TP53 Gene Polymorphism in Epithelial Ovarian Carcinoma Patients from North Indian Population and its Pro/Pro Variant is Potentially Contributing to Cancer SusceptibilityDholariya S1, Zubari M1, Ray PC1, Gandhi G2, Khurana N3, Yadav P1, Javid J1, Ahamad I1, Saxena A1 and Rashid Mir1*
- *Corresponding Author:
- Rashid Mir
Cancer Genetics Lab
Department of Biochemistry
Maulana Azad Medical College and Associated Hospitals
New Delhi, India
E-mail: [email protected]
Received date: May 02, 2013; Accepted date:June 07, 2013; Published date: June 10, 2013
Citation: Dholariya S, Zubari M, Ray PC, Gandhi G, Khurana N, et al. (2013) TP53 Gene Polymorphism in Epithelial Ovarian Carcinoma Patients from North Indian Population and its Pro/Pro Variant is Potentially Contributing to Cancer Susceptibility. J Genet Syndr Gene Ther 4:145. doi:10.4172/2157-7412.1000145
Copyright: © 2013 Dholariya S, et al. This is an open-access article distributed under the terms of the Creative Commons Attribution License, which permits unrestricted use, distribution, and reproduction in any medium, provided the original author and source are credited.
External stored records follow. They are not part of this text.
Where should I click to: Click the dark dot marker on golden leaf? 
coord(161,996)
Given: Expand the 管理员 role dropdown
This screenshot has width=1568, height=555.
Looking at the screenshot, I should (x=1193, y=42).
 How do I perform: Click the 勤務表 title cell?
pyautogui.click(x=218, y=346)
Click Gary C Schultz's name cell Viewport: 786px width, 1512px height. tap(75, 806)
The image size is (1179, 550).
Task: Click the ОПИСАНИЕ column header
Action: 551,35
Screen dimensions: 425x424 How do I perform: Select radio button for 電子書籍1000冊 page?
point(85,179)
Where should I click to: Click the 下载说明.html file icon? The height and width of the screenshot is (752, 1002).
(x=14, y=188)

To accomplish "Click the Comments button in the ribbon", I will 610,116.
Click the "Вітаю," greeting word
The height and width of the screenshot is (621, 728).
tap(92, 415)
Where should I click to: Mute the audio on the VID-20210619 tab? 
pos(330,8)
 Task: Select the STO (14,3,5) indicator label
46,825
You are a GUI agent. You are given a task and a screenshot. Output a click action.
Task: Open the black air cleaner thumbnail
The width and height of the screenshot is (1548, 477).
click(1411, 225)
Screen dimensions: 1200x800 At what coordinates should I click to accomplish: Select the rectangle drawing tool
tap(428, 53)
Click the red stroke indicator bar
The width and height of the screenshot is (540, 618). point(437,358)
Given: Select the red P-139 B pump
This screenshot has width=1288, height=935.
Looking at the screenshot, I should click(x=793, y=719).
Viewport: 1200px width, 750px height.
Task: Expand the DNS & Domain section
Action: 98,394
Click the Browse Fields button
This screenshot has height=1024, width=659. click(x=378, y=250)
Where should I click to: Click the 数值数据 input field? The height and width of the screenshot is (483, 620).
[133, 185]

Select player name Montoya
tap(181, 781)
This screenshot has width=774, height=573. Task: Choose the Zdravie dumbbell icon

Background: Ovarian cancer is the leading cause of death from gynecological malignancies. The early
stages of this disease are asymptomatic and more than 75% of the cases are diagnosed with regional or distant metastases. P53 is a tumor suppressor gene and is involved in the etiology of ovarian cancer. Studies investigating the associations between the p53 codon 72 polymorphism and ovarian cancer risk showed conflicting results. A polymorphism at codon 72 of the human tumour-suppressor gene, p53, results in translation to either arginine or proline. To investigate the association of p53 codon 72 polymorphism with susceptibility to epithelial ovarian cancer in North Indian women and to correlate them with clinicopathological characteristics of disease.
Methods: The study was conducted on 100 epithelial ovarian cancer patients and 100 healthy controls.
Genotyping of p53 codon 72 polymorphism was examined by PCR with allele-specific primers.
Results: The proportions of individuals homozygous for the arginine allele, homozygous for the proline allele,
and heterozygous for the two alleles were 33%, 17%, and 50% among women screened for ovarian cancer; 62%, 6%, and 32% among the control group. A significant correlation was found between the arg/pro (p<0.0004) and pro/pro (p<0.0006) genotypes with respect to the arg/arg genotype. Pro/pro genotype emerged as the risk factor with an OR of 5.3 and a RR of 2.5.
Conclusion: Our study suggests that Pro/Pro genotype of 72 codon polymorphism could be an independent
susceptibility marker in northern Indian women with ovarian carcinomas.